Exercise description ▸
Find "Enable the Rozpraszanie checkbox" and "Click the checkmark icon on Full payment" in the records below. Copy the lines holding them and every line between, exactly, and no others.

Data for this task Block Start

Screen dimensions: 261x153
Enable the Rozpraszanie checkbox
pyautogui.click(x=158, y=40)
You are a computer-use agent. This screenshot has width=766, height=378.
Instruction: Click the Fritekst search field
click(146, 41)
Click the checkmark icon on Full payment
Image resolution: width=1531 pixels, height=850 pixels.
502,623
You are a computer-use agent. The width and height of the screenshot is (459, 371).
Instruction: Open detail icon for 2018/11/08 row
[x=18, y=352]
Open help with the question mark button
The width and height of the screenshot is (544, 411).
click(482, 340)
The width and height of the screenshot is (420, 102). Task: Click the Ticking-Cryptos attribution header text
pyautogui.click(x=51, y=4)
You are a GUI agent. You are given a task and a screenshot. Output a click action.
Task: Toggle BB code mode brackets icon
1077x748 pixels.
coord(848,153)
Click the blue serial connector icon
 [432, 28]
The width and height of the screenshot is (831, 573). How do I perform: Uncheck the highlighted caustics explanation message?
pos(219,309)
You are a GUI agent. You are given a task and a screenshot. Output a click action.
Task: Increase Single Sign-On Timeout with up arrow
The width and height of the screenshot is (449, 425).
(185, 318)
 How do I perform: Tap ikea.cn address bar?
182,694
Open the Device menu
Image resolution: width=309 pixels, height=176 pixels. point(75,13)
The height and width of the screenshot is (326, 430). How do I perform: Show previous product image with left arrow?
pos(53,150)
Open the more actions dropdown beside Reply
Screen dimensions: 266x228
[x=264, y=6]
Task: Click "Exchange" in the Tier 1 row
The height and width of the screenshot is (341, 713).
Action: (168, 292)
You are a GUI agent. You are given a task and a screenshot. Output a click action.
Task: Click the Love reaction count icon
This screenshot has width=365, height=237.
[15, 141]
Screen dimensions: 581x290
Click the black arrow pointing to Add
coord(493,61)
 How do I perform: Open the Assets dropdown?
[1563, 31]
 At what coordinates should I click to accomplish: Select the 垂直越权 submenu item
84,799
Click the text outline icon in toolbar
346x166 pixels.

Data for this task Block End

Completed task ▸
Enable the Rozpraszanie checkbox
pyautogui.click(x=158, y=40)
You are a computer-use agent. This screenshot has width=766, height=378.
Instruction: Click the Fritekst search field
click(146, 41)
Click the checkmark icon on Full payment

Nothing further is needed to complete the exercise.